__Exercise__.
If a line of the data below holds the word "agent", list it.

__Input__.
::::::
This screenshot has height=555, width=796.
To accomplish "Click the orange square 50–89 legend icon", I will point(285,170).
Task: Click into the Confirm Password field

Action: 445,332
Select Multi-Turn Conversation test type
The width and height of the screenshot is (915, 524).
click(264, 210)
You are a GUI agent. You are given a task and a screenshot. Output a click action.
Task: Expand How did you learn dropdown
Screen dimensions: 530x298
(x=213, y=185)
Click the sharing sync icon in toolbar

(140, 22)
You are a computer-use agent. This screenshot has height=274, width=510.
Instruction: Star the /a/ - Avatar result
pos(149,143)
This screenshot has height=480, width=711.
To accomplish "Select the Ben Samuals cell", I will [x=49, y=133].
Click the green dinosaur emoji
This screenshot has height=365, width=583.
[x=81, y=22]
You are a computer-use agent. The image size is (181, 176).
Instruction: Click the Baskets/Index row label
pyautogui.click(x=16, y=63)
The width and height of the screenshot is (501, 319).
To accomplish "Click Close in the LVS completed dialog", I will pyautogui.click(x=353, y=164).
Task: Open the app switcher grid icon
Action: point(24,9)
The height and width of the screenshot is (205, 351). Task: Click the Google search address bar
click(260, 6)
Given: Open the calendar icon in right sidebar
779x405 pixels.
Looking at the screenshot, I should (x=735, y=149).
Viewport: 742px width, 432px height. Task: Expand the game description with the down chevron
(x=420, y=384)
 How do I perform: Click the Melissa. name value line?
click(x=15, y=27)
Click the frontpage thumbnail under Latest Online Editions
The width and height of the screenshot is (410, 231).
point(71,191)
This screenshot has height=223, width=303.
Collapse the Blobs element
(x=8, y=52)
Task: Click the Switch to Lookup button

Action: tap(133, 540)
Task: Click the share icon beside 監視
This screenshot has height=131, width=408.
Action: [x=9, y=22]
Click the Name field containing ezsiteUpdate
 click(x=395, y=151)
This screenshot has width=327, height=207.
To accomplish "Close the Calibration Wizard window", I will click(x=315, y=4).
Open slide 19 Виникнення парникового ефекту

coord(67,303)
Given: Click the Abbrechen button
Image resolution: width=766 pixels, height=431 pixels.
::::::
__Completed exercise__.
You are a GUI agent. You are given a task and a screenshot. Output a click action.
You are a computer-use agent. This screenshot has height=274, width=510.
You are a computer-use agent. The image size is (181, 176).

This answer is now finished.